Mr. Levinovitz suggests that “By fetishising mathematical models, economists turned economics into a highly paid pseudoscience”… Here is the link: https://aeon.co/essays/how-economists-rode-maths-to-become-our-era-s-astrologers
“Unlike engineers and chemists, economists cannot point to concrete objects – cell phones, plastic – to justify the high valuation of their discipline. Nor, in the case of financial economics and macroeconomics, can they point to the predictive power of their theories. Hedge funds employ cutting-edge economists who command princely fees, but routinely underperform index funds. Eight years ago, Warren Buffet made a 10-year, $1 million bet that a portfolio of hedge funds would lose to the S&P 500, and it looks like he’s going to collect. In 1998, a fund that boasted two Nobel Laureates as advisors collapsed, nearly causing a global financial crisis.
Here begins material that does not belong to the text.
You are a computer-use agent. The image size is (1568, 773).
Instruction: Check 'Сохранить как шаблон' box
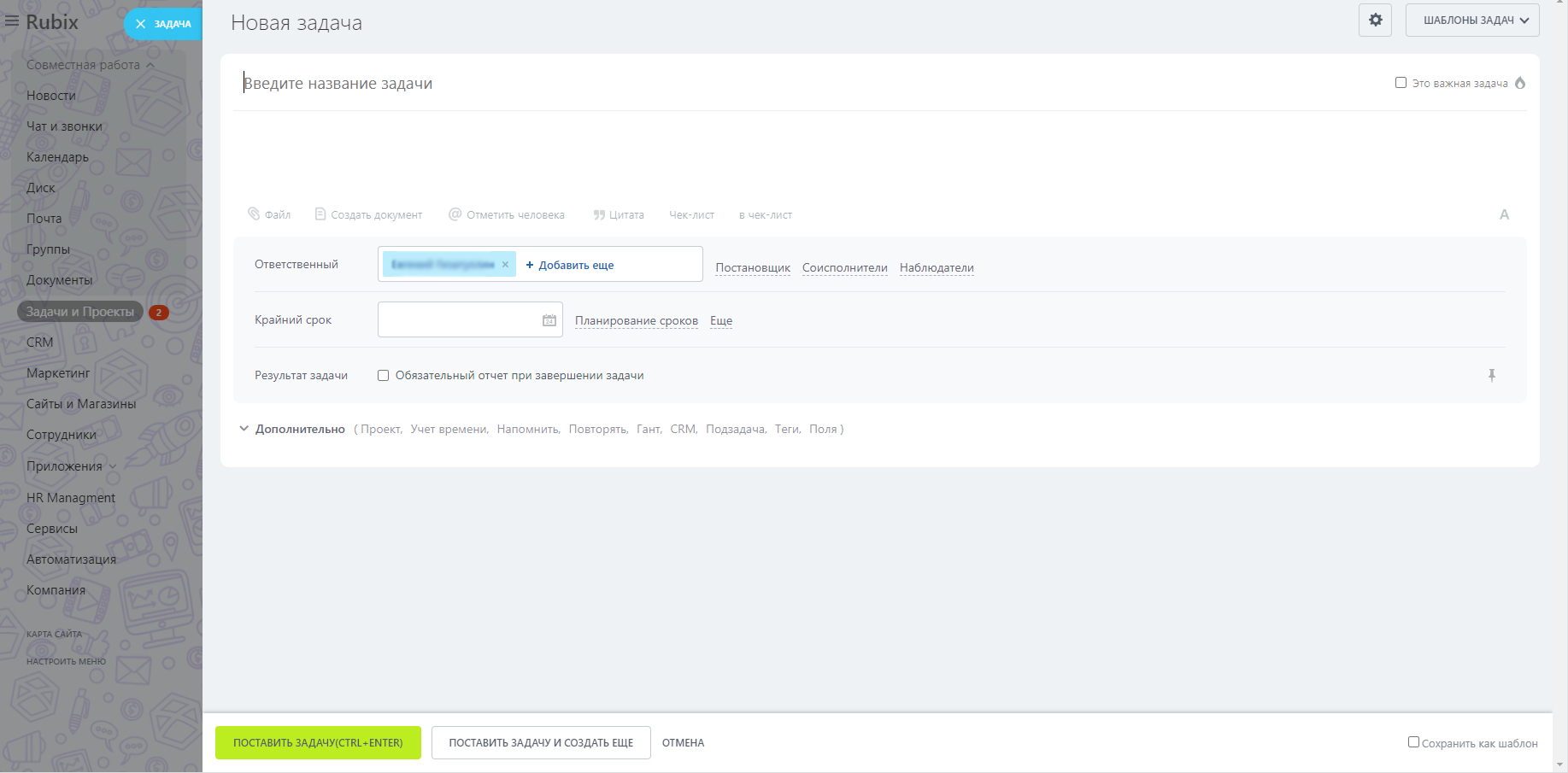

The failure of the field to predict the 2008 crisis has also been well-documented. In 2003, for example, only five years before the Great Recession, the Nobel Laureate Robert E Lucas Jr told the American Economic Association that ‘macroeconomics […] has succeeded: its central problem of depression prevention has been solved’. Short-term predictions fair little better – in April 2014, for instance, a survey of 67 economists yielded 100 per cent consensus: interest rates would rise over the next six months. Instead, they fell. A lot.”
And this:
“After the Great Recession, the failure of economic science to protect our economy was once again impossible to ignore. In 2009, the Nobel Laureate Paul Krugman tried to explain it in The New York Times with a version of the mathiness diagnosis. ‘As I see it,’ he wrote, ‘the economics profession went astray because economists, as a group, mistook beauty, clad in impressive-looking mathematics, for truth.’ Krugman named economists’ ‘desire… to show off their mathematical prowess’ as the ‘central cause of the profession’s failure’.”